🤖 AI Summary
Diffusion model unlearning techniques face reversibility risks—existing fine-tuning-based unlearning methods are vulnerable to the “Diffusion Model Relearning Attack” (DiMRA), enabling reconstruction of supposedly forgotten sensitive data.
Method: This work first identifies and formalizes this security vulnerability, introducing the DiMRA framework for empirical validation. To counteract such attacks, we propose DiMUM, an irreversible unlearning method that reprograms internal model representations via semantically consistent memory-replacement data, preserving generation quality while ensuring robust unlearning.

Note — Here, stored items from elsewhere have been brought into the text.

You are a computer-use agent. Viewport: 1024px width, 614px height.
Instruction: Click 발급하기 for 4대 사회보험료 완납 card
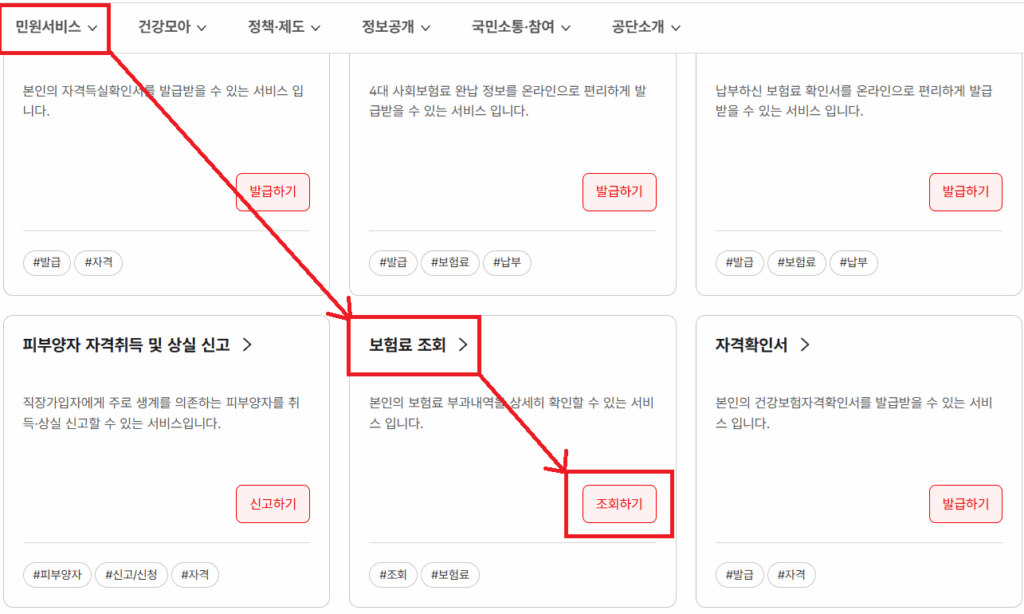coord(619,192)
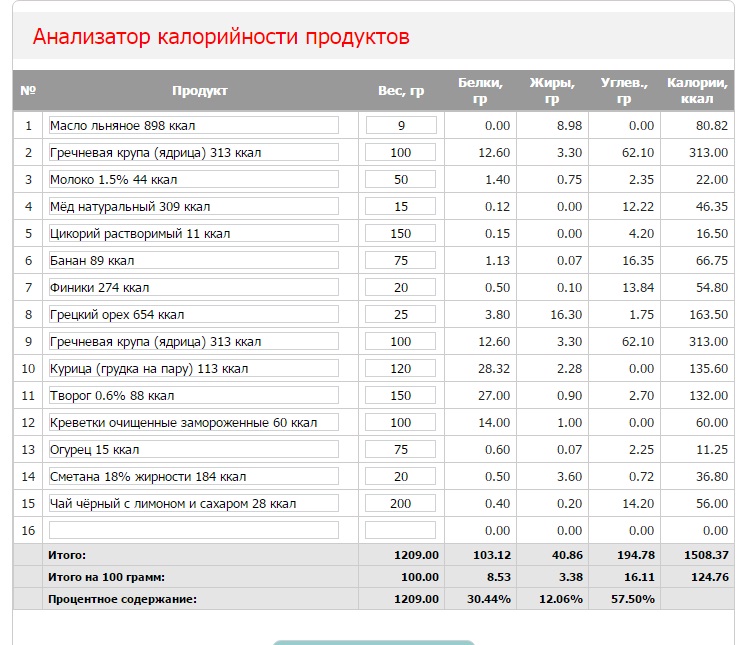Viewport: 742px width, 645px height.
Task: Focus the Цикорий растворимый product field
Action: (193, 234)
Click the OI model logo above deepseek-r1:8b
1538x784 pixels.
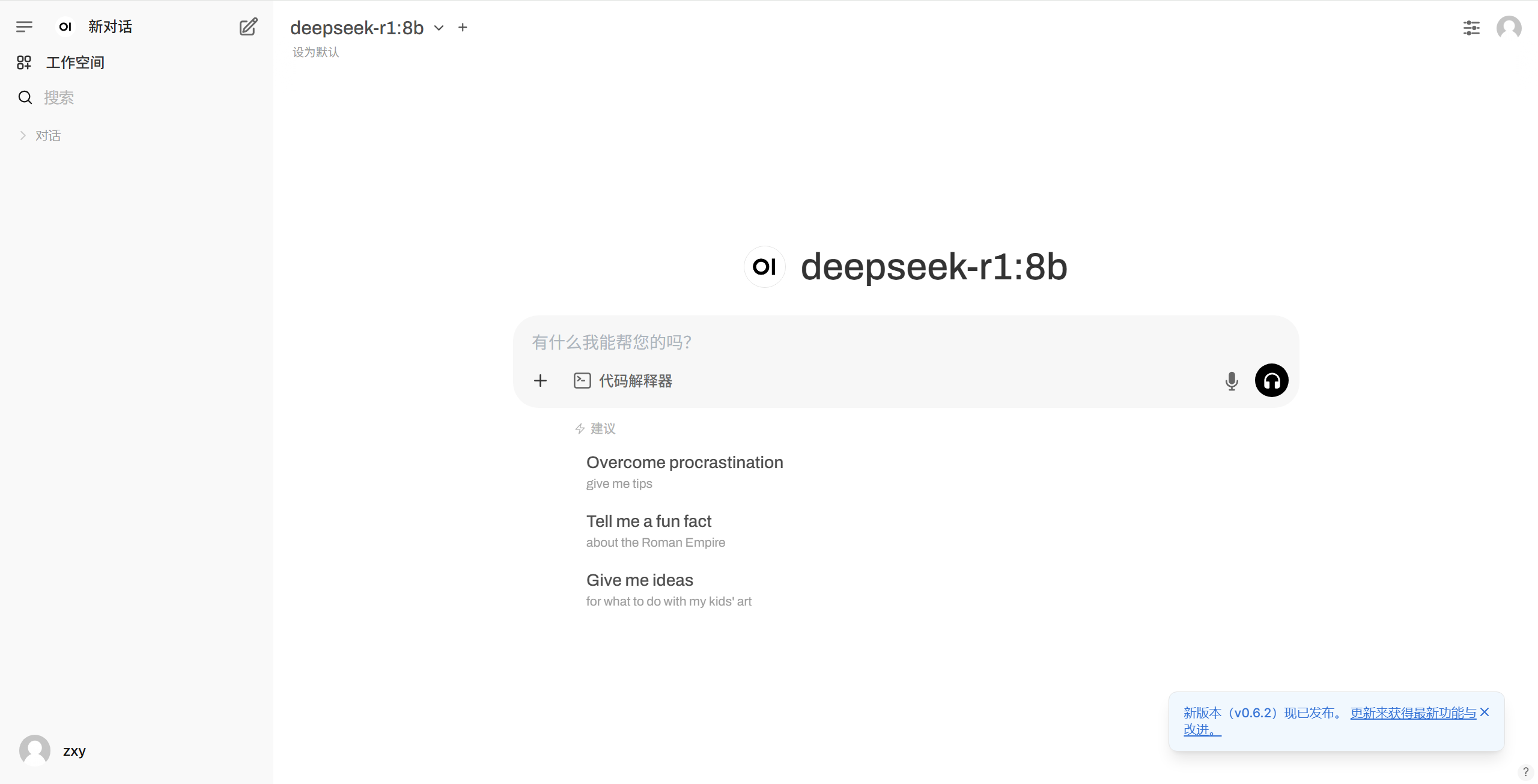tap(764, 266)
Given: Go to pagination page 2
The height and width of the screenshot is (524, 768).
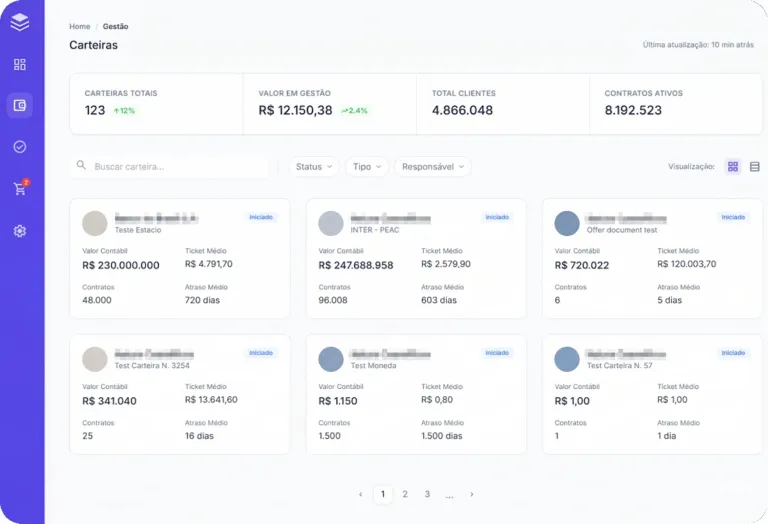Looking at the screenshot, I should tap(405, 494).
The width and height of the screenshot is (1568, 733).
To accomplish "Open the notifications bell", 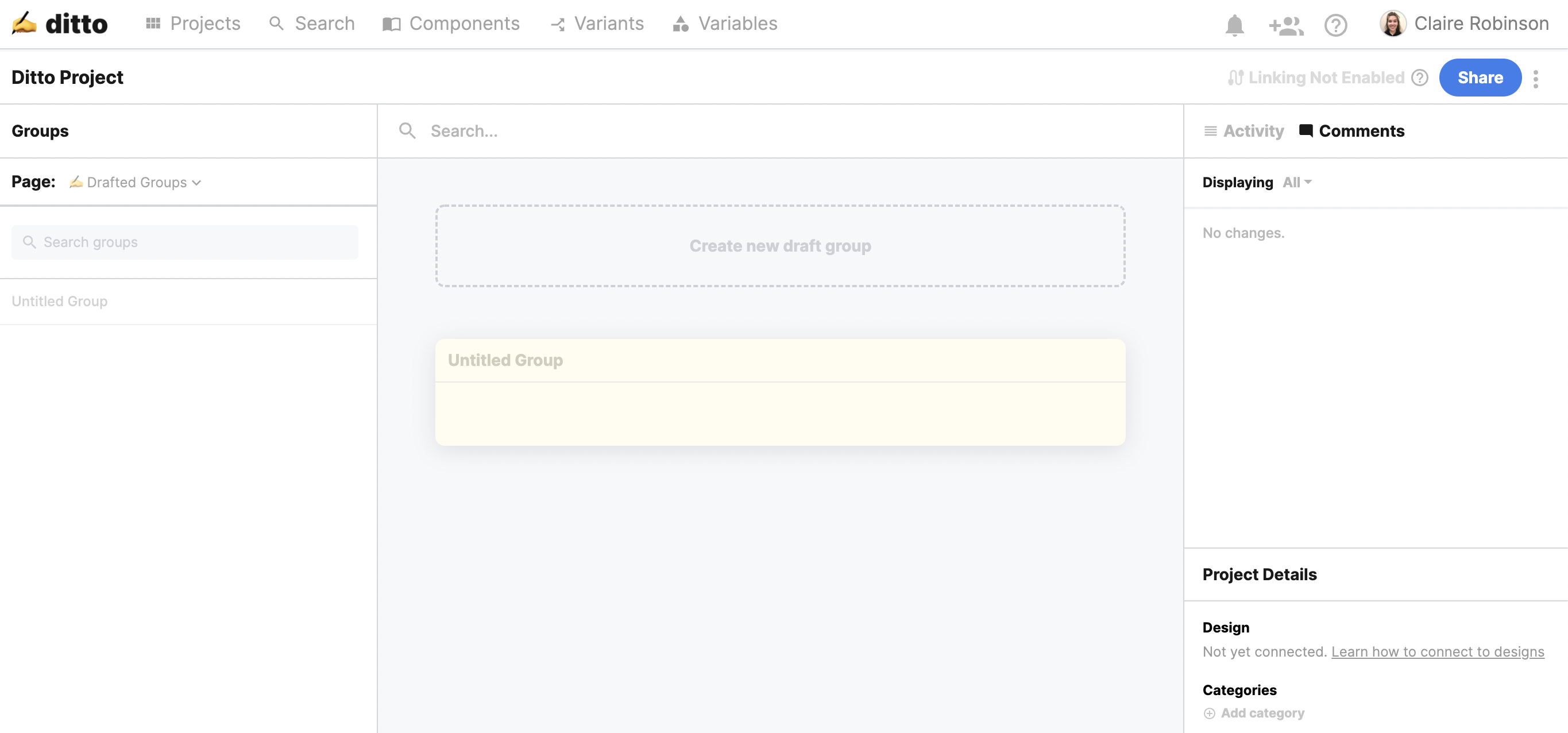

Contribution/Results: Experiments demonstrate that DiMRA successfully recovers protected content across multiple state-of-the-art unlearning methods. In contrast, DiMUM achieves >99.2% unlearning success rate and <0.8 FID degradation on benchmarks including CIFAR-10 and CelebA, significantly enhancing resilience against relearning attacks. Our approach establishes a new paradigm for secure and controllable generative AI.
📝 Abstract
Diffusion models are renowned for their state-of-the-art performance in generating synthetic images. However, concerns related to safety, privacy, and copyright highlight the need for machine unlearning, which can make diffusion models forget specific training data and prevent the generation of sensitive or unwanted content. Current machine unlearning methods for diffusion models are primarily designed for conditional diffusion models and focus on unlearning specific data classes or features. Among these methods, finetuning-based machine unlearning methods are recognized for their efficiency and effectiveness, which update the parameters of pre-trained diffusion models by minimizing carefully designed loss functions. However, in this paper, we propose a novel attack named Diffusion Model Relearning Attack (DiMRA), which can reverse the finetuning-based machine unlearning methods, posing a significant vulnerability of this kind of technique. Without prior knowledge of the unlearning elements, DiMRA optimizes the unlearned diffusion model on an auxiliary dataset to reverse the unlearning, enabling the model to regenerate previously unlearned elements. To mitigate this vulnerability, we propose a novel machine unlearning method for diffusion models, termed as Diffusion Model Unlearning by Memorization (DiMUM). Unlike traditional methods that focus on forgetting, DiMUM memorizes alternative data or features to replace targeted unlearning data or features in order to prevent generating such elements. In our experiments, we demonstrate the effectiveness of DiMRA in reversing state-of-the-art finetuning-based machine unlearning methods for diffusion models, highlighting the need for more robust solutions. We extensively evaluate DiMUM, demonstrating its superior ability to preserve the generative performance of diffusion models while enhancing robustness against DiMRA.